*Given passage*
Posted in Scala

Multithreading with Shared Data in Scala

Scala has many built in options that make it extremely easy to parallelize work and generally I have a preference to not share data between threads. Mostly scala’s preference for immutability and functional style programming helps reason problems in a scalable way without requiring you to think about concurrency or shared mutable data.

Occasionally I still find the need to consider how to use share data across multiple threads. So here’s an explanation of some options available in Scala.

Consider this example of a pub/sub pattern (or Observer pattern). Below is a trait that provides classes with the ability to have clients listen for changes.

trait SynchronizedPublisher[T] {
  private[this] val eventListeners = mutable.Map[AnyRef, (T) => Unit]()

  def subscribe(ref: AnyRef, fn: (T)=>Unit) : Unit = {
    eventListeners += (ref -> fn)
  }

  def unsubscribe(ref: AnyRef):Unit = {
    eventListeners -= ref
  }

  def fireEvent(event: T): Unit = {
    eventListeners.foreach(_._2(event))
  }

}

 

This can be used by classes by extending the trait and gives them the ability to notify observers of new events.

The intention of the trait is to be used in a singleton pattern so there can possibly be multiple threads using functions concurrently but in this case the core data structure is a mutable collection that is not designed to support multi-threaded use.

Lets look at options for making this thread safe…

Synchronized

Based on the Java synchronized block, this is the simplest method. You can get a mutex lock on any object while executing a block of code. You could update the publisher implementation like below…

trait SynchronizedPublisher[T] {

  private[this] val eventListeners = mutable.Map[AnyRef, (T) => Unit]()
  private[this] val rwLock = new Object

  def subscribe(ref: AnyRef, fn: (T)=>Unit) : Unit = {
    rwLock.synchronized {
      eventListeners += (ref -> fn)
    }
  }

  def unsubscribe(ref: AnyRef):Unit = {
    rwLock.synchronized {
      eventListeners -= ref
    }
  }

  def fireEvent(event: T): Unit = {
    rwLock.synchronized {
      eventListeners.foreach(_._2(event))
    }
  }

}

 

The advantage of this approach is its fast and simple to use.

The disadvantage of this approach is its an exclusive lock on that object which means only one thread can hold the lock. This has two problems:

  1. Access to these functions is effectively single threaded so it’s not a very good choice if most threads will be reading and not changing the state as it still only supports 1 reader at a time.
  2. You need to be careful not to hold the lock too long and not to grab other locks in synchronized blocks in case you create a deadlock situation.

Atomic Reference

Leverage the existing powerful java concurrency options. There are java collections that support concurrency like java.util.concurrent.ConcurrentHashMap<K,V>.

*Stored data*

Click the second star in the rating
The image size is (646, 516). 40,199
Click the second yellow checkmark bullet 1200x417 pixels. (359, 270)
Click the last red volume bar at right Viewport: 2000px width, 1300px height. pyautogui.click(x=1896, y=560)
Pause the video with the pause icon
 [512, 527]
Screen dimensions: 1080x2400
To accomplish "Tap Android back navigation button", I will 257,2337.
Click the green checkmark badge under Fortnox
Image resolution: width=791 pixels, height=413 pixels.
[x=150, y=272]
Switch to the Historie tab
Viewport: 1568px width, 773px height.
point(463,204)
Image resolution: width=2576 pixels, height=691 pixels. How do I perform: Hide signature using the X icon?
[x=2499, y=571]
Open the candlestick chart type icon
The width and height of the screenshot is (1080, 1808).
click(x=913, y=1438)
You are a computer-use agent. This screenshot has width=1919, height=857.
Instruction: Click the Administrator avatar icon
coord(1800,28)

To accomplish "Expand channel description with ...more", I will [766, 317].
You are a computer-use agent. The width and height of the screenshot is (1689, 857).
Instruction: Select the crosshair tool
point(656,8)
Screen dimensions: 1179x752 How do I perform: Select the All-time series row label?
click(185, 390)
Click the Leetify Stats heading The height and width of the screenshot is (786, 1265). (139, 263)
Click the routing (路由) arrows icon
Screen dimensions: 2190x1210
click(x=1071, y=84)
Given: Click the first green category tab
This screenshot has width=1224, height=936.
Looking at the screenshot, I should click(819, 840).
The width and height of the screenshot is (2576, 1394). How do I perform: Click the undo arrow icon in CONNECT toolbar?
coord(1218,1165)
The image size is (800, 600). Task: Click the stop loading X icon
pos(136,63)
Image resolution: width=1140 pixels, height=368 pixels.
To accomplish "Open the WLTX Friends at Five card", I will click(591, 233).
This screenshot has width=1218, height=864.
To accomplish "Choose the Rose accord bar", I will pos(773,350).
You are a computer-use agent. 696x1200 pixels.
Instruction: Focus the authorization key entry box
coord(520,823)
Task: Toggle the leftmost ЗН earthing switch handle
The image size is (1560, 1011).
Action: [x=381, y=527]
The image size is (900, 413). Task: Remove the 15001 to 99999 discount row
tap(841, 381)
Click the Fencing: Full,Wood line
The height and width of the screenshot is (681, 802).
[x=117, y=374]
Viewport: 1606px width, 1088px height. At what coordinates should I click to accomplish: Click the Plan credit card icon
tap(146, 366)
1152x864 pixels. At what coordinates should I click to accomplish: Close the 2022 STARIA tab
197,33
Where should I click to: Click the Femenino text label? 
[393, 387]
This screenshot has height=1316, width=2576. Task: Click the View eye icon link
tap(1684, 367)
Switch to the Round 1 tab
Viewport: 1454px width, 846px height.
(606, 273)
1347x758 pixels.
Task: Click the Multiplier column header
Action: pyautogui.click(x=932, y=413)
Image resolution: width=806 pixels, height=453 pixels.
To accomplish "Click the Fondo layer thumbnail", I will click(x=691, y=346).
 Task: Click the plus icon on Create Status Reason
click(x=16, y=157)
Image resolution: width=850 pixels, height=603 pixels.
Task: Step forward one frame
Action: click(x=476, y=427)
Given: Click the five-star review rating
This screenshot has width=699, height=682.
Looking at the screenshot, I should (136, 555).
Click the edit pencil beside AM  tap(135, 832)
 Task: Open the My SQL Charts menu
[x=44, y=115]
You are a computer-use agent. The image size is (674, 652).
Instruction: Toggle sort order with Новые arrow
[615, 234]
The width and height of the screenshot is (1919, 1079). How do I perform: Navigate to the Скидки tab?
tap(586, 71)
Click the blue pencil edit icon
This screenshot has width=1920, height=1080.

*Task set*
**A.** Answer these questions from the Scala multithreading post:
(i) What kind of collection does the trait use to hold its event listeners?
(ii) What Java feature is the synchronized approach based on?
(iii) Which Java collection is named as one that supports concurrency?
**B.** Reproduce the passage of the Scala multithreading post starting with "1. Access to" and going on through "reader at a time.".
These rows come from a separate source and are unrelated to the Scala multithreading post.

*Results for the exercise*
**A.**
(i) A mutable Map (mutable.Map), a collection not designed for multi-threaded use.
(ii) The Java synchronized block.
(iii) java.util.concurrent.ConcurrentHashMap<K,V>.

**B.**
1. Access to these functions is effectively single threaded so it’s not a very good choice if most threads will be reading and not changing the state as it still only supports 1 reader at a time.